男爵の分際でと馬鹿にされ……剣しか能の無い奴と言われ……。
それでも我慢していたというのに!!
「そ、それは……ティルフォング家と繋がりを持つためです」
「そうだっ! ようやく屋敷に呼ばれて、これからという時に……!」
今朝、貴族全員に対して通達があった。
サウス伯爵を指名手配すると。
「どうやら、相当な悪事を働いていたらしいですが……」
「そんなことは皆やっている! 綺麗事だけでは貴族などやれん!」
「それを解決したのが……ユウマなのですね」
道理で、我が家が呼ばれなくなったわけだっ!
「ああ! そうだっ! しかも!指揮官としてシグルド! くそっ!」
「やはり、我が家を潰すつもりですかね?」
「いや……奴らは、私達がサウス伯爵にとり入ろうとしたことは知らないはず。なにせ、まだ準備段階だったからな」
「サウス伯爵には、まだ妻がいませんからね。そして……幼い少女が好きだと」
「エリカを嫁にと言うつもりであったが……これで計画を見直さなくてはいけない」
「次は誰にしますか?」
どうする? もう実行寸前段階まで来ていた。
あとはエリカをこっそりと連れ出し、伯爵に引き合わせるだけだった。
「……わからん。少し考えないといけないな」
「それでは、リストを作り直しましょう」
「そうするしかあるまい。だが、不幸中の幸いとも言える」
「それは?」
「もし取り入った後であったなら——粛清対象となっていただろう」
「なるほど……確かに見方を変えれば、ギリギリ逃れることができたということですか」
「ああ、忌々しいことだが。
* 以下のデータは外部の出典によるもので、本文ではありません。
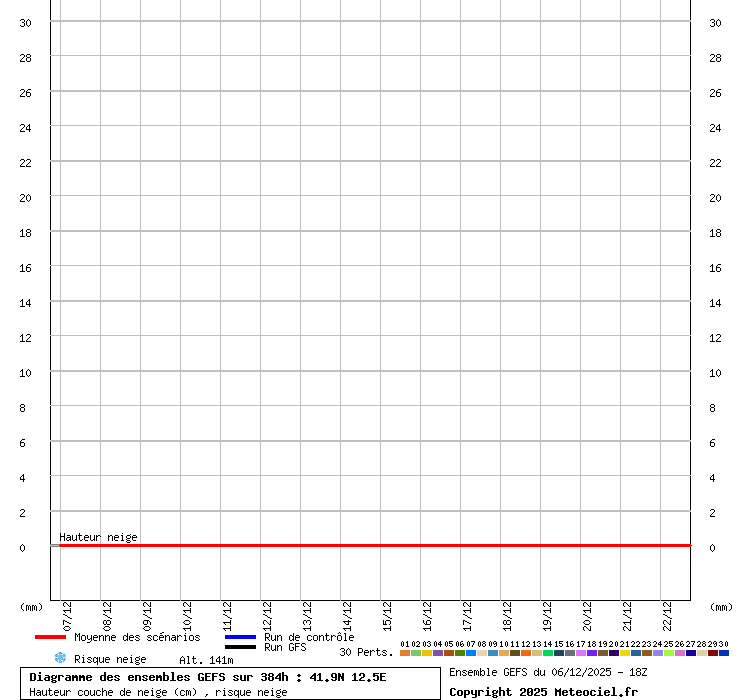Click the red Moyenne des scénarios legend line
Screen dimensions: 740x700
[x=50, y=637]
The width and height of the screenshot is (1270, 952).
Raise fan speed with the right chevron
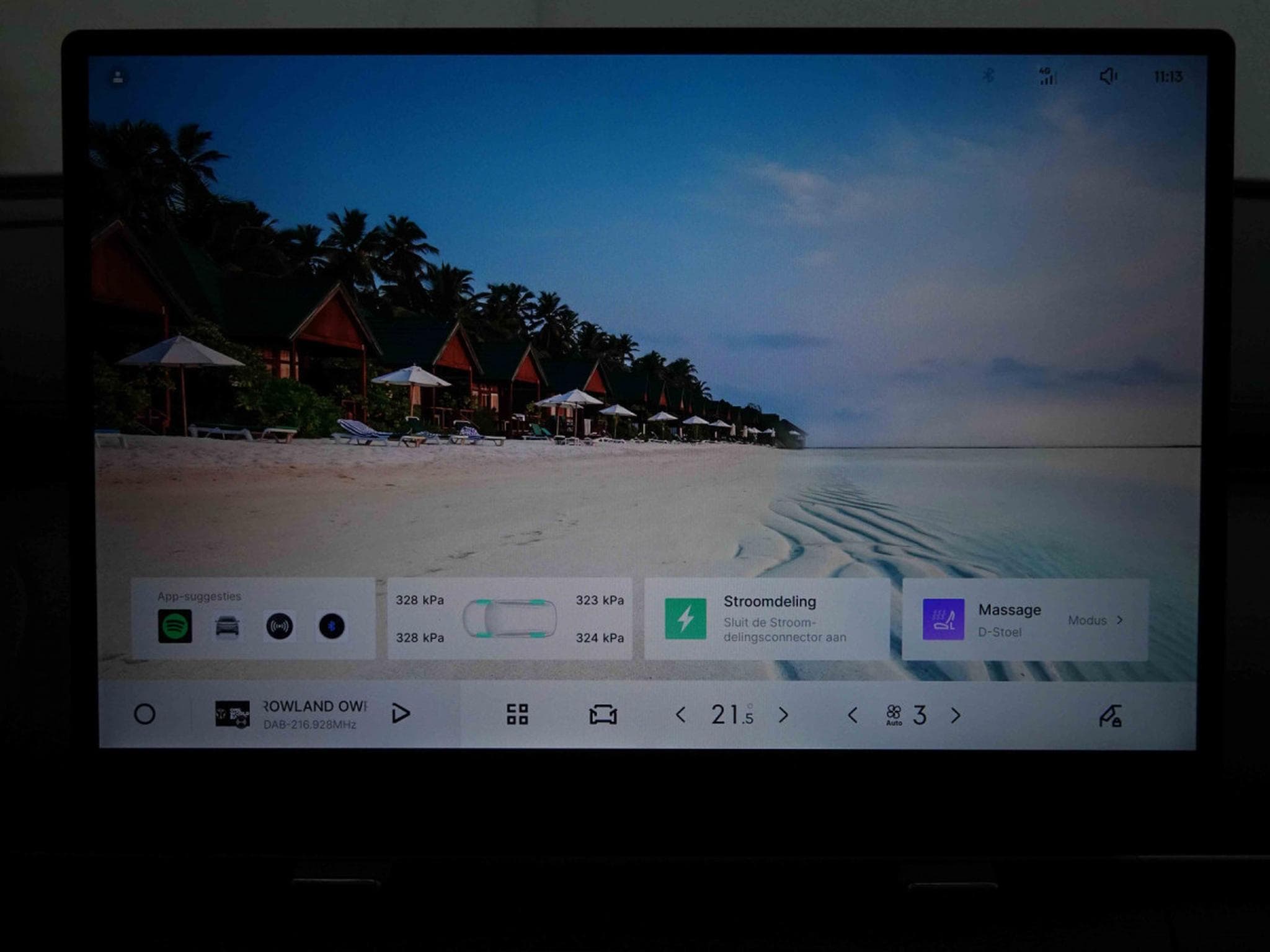(x=956, y=715)
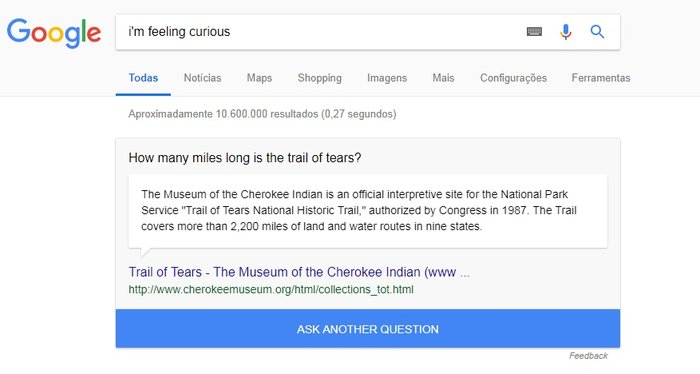Open Trail of Tears Cherokee Museum link
The image size is (700, 374).
tap(299, 272)
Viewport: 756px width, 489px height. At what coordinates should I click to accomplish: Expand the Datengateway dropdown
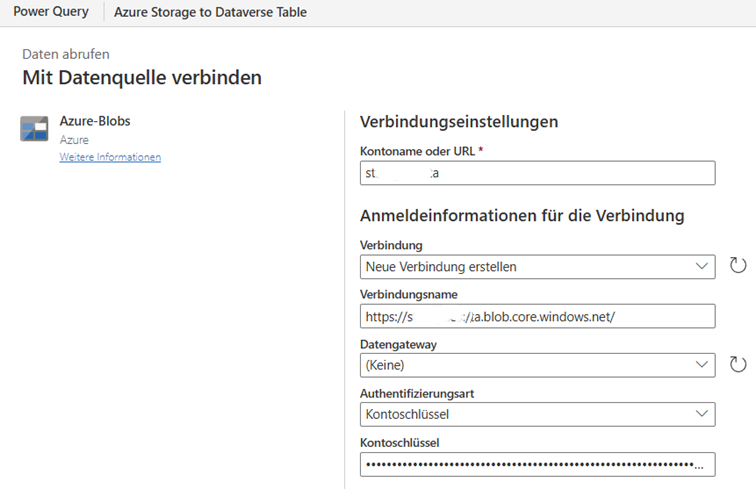537,365
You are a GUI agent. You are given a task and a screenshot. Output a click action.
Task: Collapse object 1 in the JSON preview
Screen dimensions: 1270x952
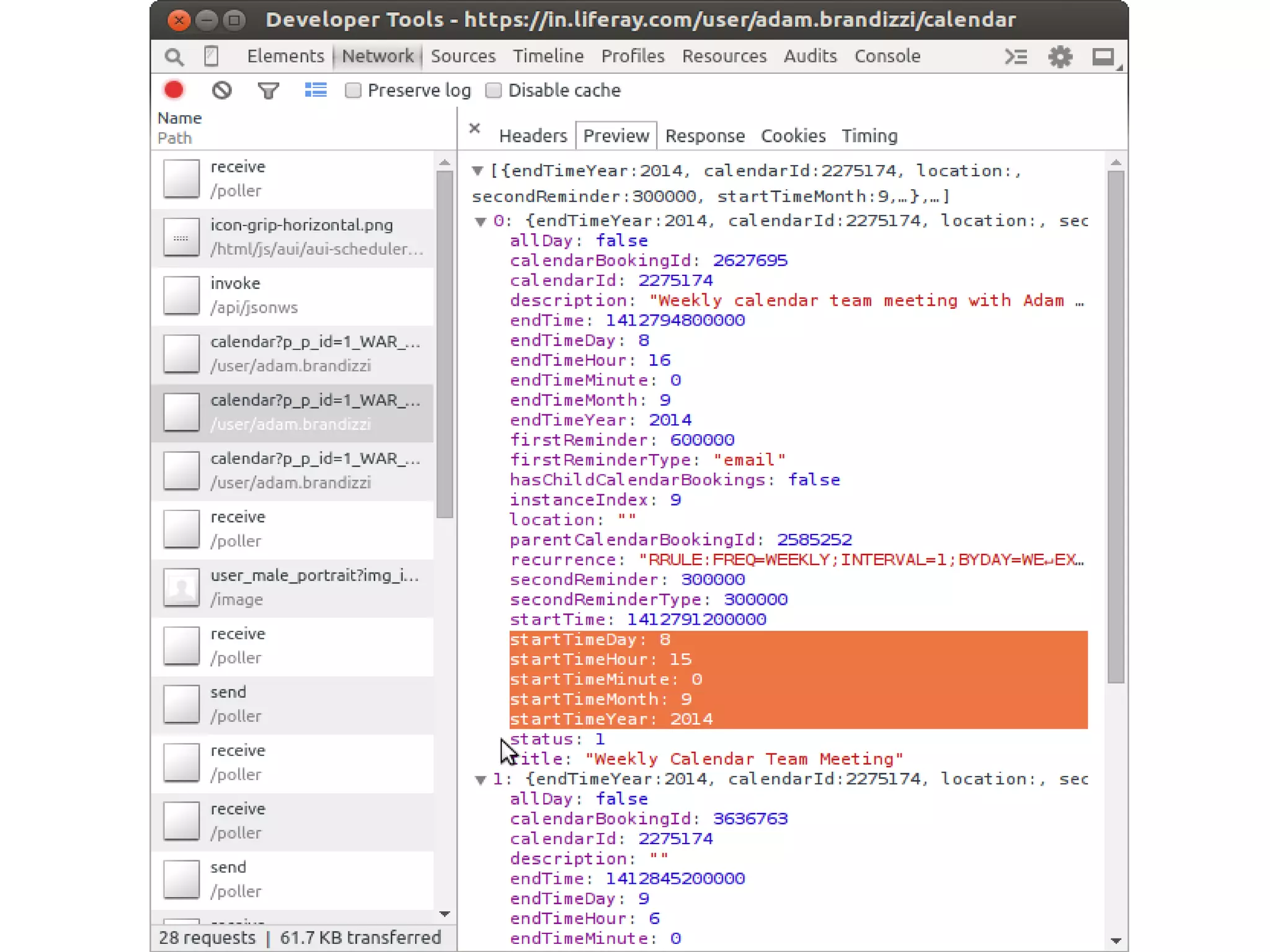(481, 780)
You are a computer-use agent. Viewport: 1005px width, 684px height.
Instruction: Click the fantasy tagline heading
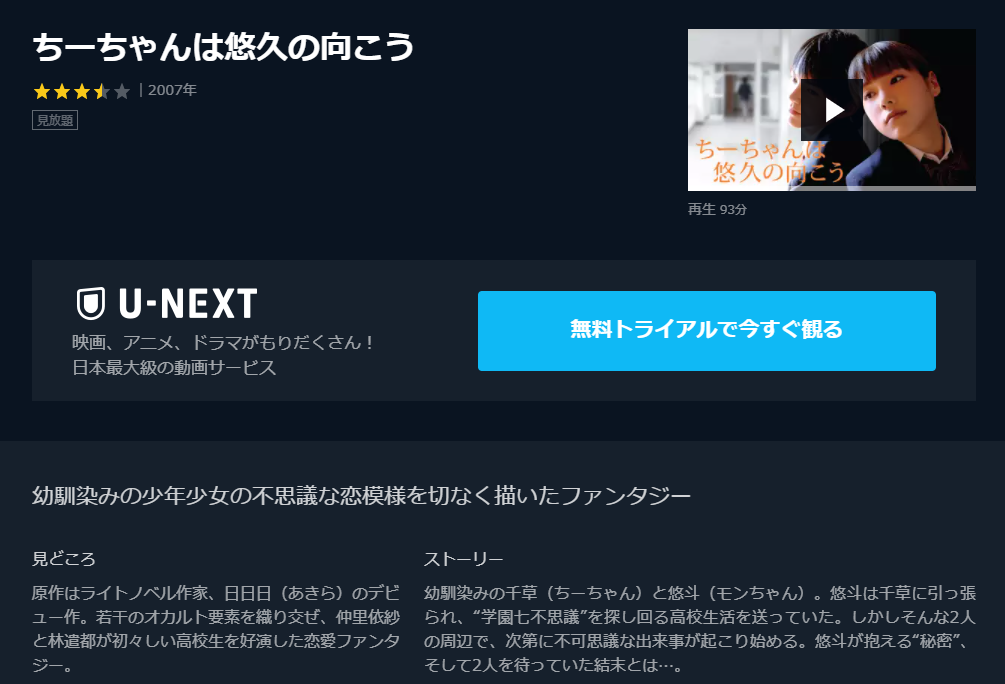pyautogui.click(x=361, y=496)
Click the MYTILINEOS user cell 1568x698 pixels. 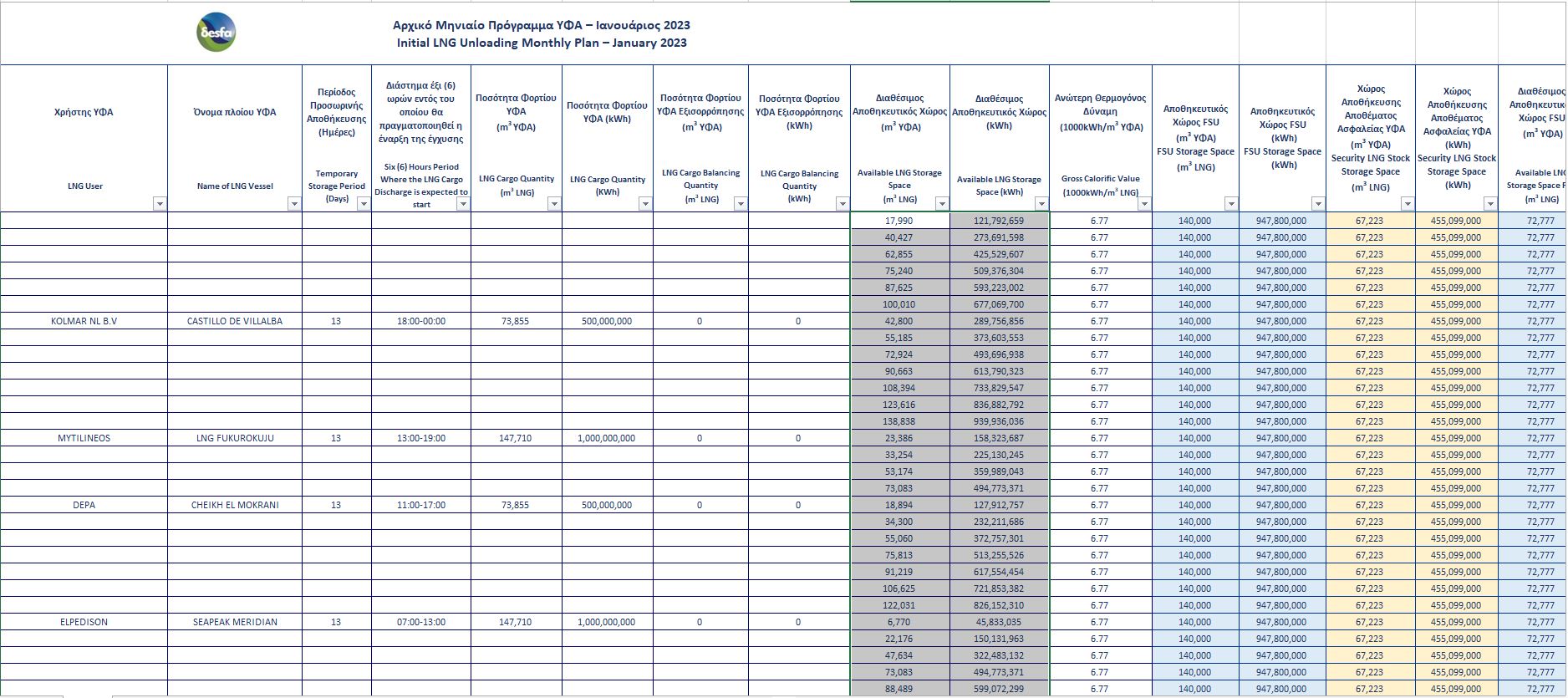coord(84,438)
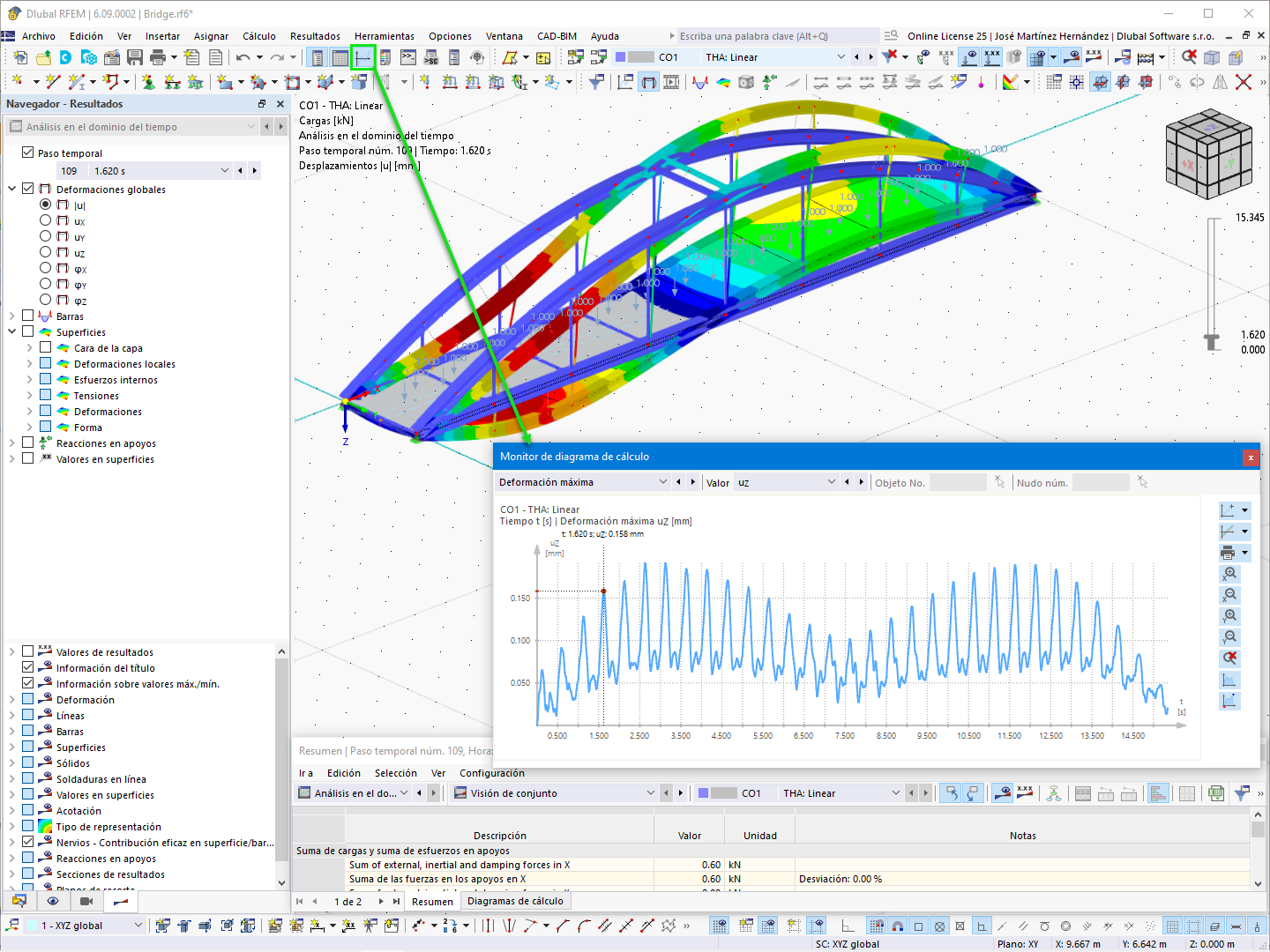Select the uZ deformation radio button
This screenshot has width=1270, height=952.
coord(45,252)
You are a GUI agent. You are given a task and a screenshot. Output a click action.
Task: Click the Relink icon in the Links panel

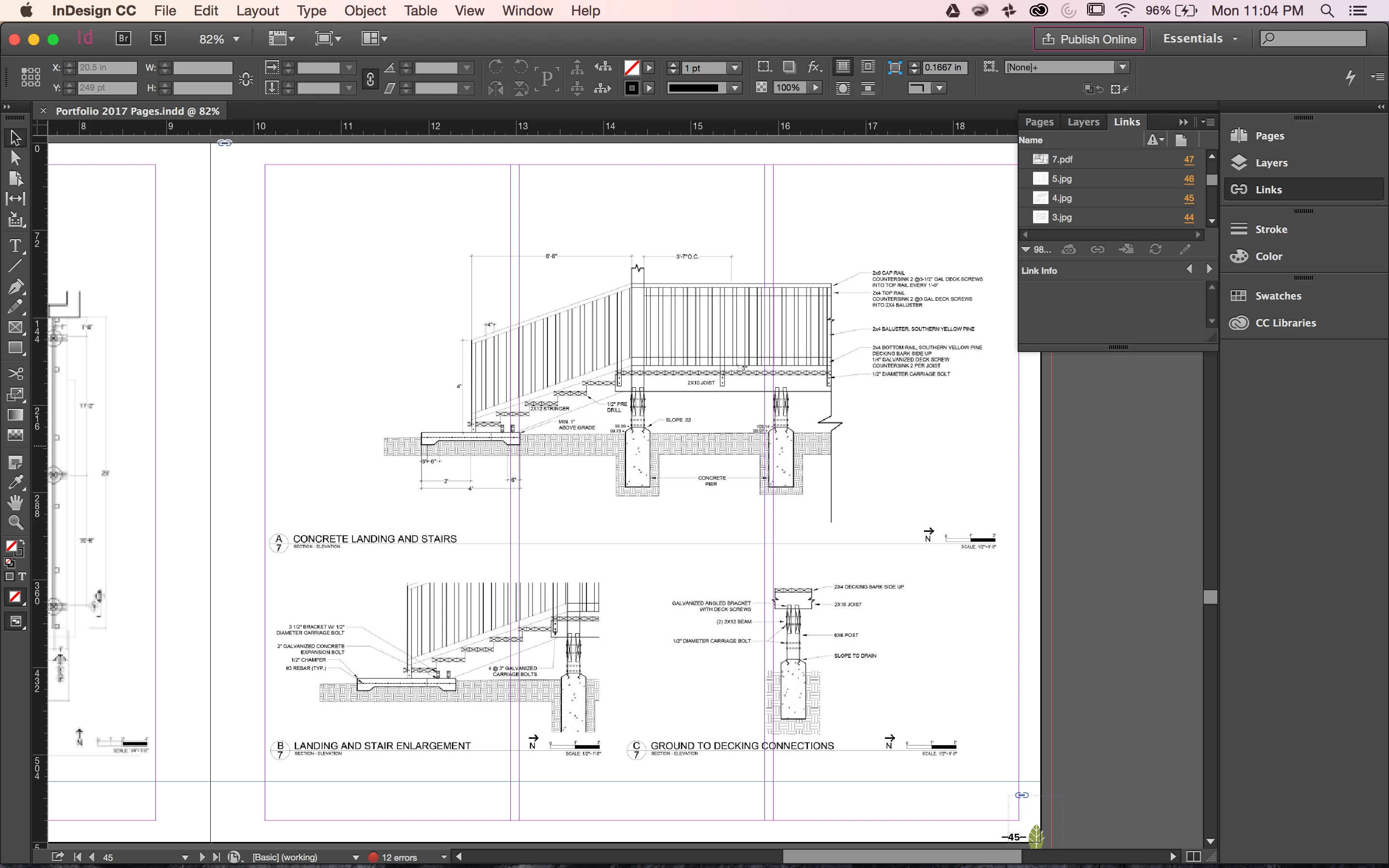[1097, 249]
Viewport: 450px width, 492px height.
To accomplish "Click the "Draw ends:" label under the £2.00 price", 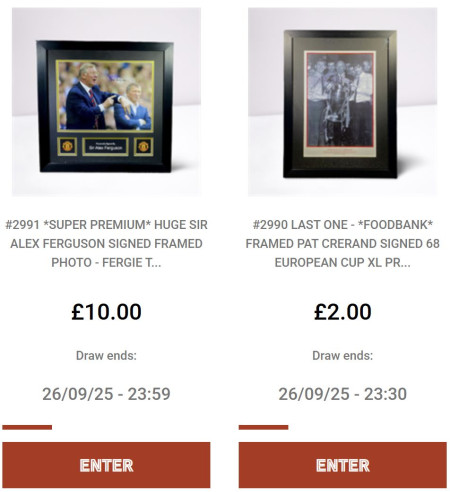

あのまま取りいっても、いずれはこうなっていたかもしれん」
「だからといって感謝などしませんがね」
「当たり前だっ! 何年も前から計画を立てていたというのに!」
全てが台無しになった……あの愚息の所為でっ!
どうせ、いらん正義感でも発揮したに違いない!
あの恩知らずがっ! 父の邪魔ばかりしおって……!
「しかも、ユウマが騎士爵位を得たと……優秀な冒険者として噂にもなっていると」
「ふんっ……すでに嫌味を言われたわ!」
次男に跡を継がせれば良かったのにと。
「……次の戦いがあったら、手柄を立てないといけないですね」
「ああ、その通りだ。どこで起きるかわからないがな」
我がミストル家は遡れば、国の始まりの英雄の血筋を引いている。
魔剣ミストルティンを扱い、魔力と剣技に長けた初代ラウル-ミストルの血が。
本来なら、公爵でもおかしくはない。
しかし、権力争いなのかわからないが、いつのまにか男爵まで成り下がっていた。
何としても、俺の代で栄光あるミストル家を再興させる!
シグルドでもなく、ユウマでもなく——この俺の手で!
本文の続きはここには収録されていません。